Deborah Phippard, PhD, the chief scientific officer of Precision for Medicine, and Renier Brentjens, MD, PhD, the chair of the department of medicine and the deputy director at Roswell Park Comprehensive Cancer Center, discussed their thoughts on the potential impact of artificial intelligence (AI) on the field of cell and gene therapy.

3. What buzzwords shaped immunotherapy research and care in 2025?

ImmunoLogic cohosts Janna Minehart, MD, and Joseph Fraietta, PhD, shared their thoughts on some of the key words and terms in the field of oncology immunotherapy during the past year.

4. Sangamo Starts Putting BLA for Fabry Disease Gene Therapy Isa-Vec in Front of FDA

Sangamo Therapeutics has begun submission of a rolling BLA application to the FDA for investigational Fabry disease gene therapy isaralgagene civaparvove (isa-vec, ST-920).

5. TGFBI Corneal Dystrophy Genome-Editing Therapy Cleared for US Trial

GenEditBio’s GEB-101, an investigational in vivo genome-editing therapy intended to treat corneal dystrophy related to mutations in the TGFBI gene, has received clearance of an investigational new drug (IND) application from the FDA. In light of the IND clearance, GenEditBio plans to launch a phase 1/2 clinical trial entitled CLARITY, with enrollment activities expected to begin in the second quarter of 2026.

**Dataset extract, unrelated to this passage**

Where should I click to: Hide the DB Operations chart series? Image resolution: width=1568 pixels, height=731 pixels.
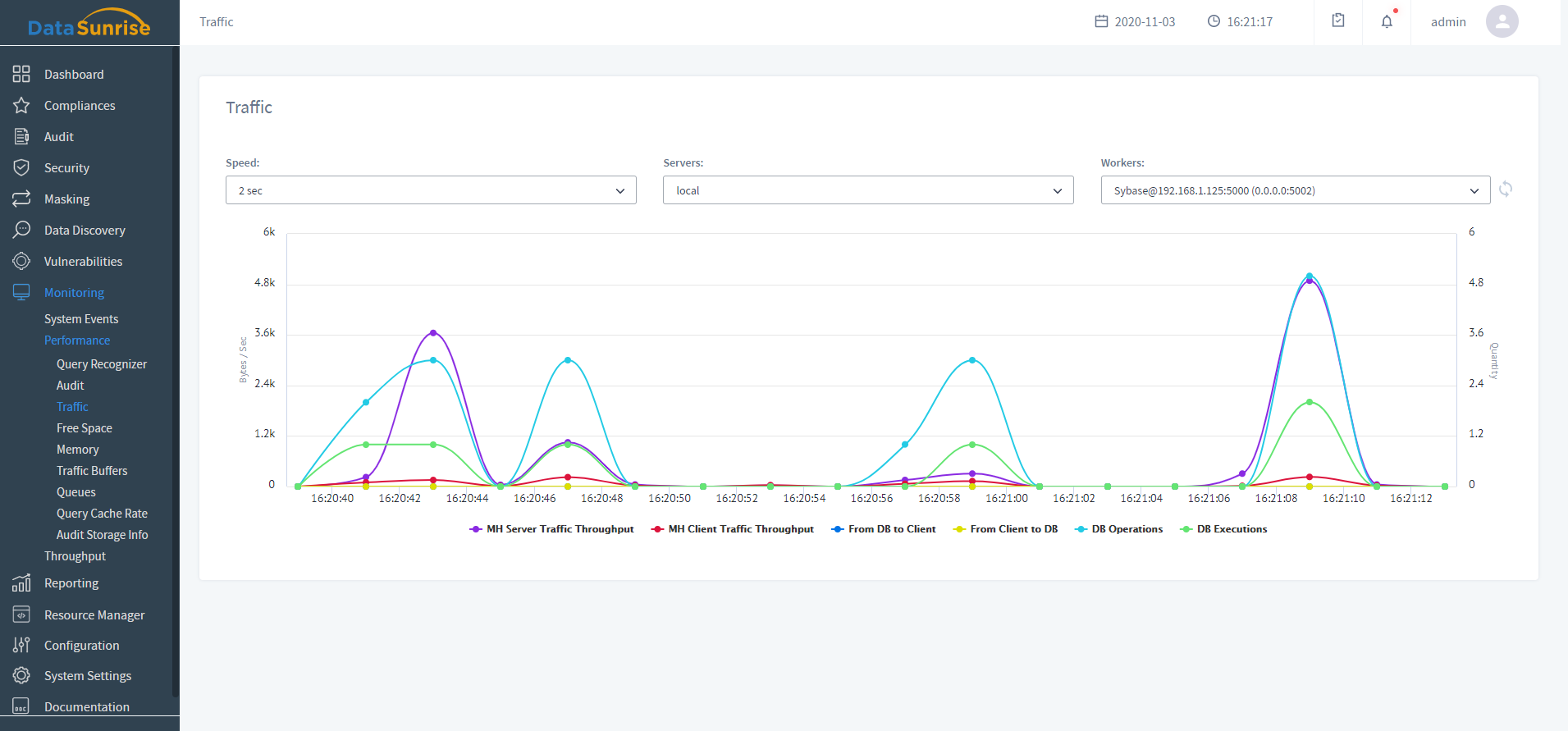1118,529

6. Autolus to test Manufacturing Obe-Cel With Cellares Platform

Autolus Therapeutics announced that it will be evaluating whether Cellares’ Cell Shuttle platform can provide automated manufacturing of obecabtagene autoleucel (Aucatzyl; Autolus), also known as obe-cel, a marketed CD19-directed genetically modified autologous T-cell immunotherapy for relapsed/refractory (R/R) B-cell precursor acute lymphoblastic leukemia (B-ALL). “If a commercial CAR T shows durable benefit, the next question is whether the industry can produce enough doses at a sustainable cost,” Fabian Gerlinghaus, the cofounder and CEO of Cellares, said in a statement. “Autolus has already built a strong manufacturing foundation. Our role is to extend that foundation with a global infrastructure that can reduce cost and process failure rates, while meeting total patient demand.”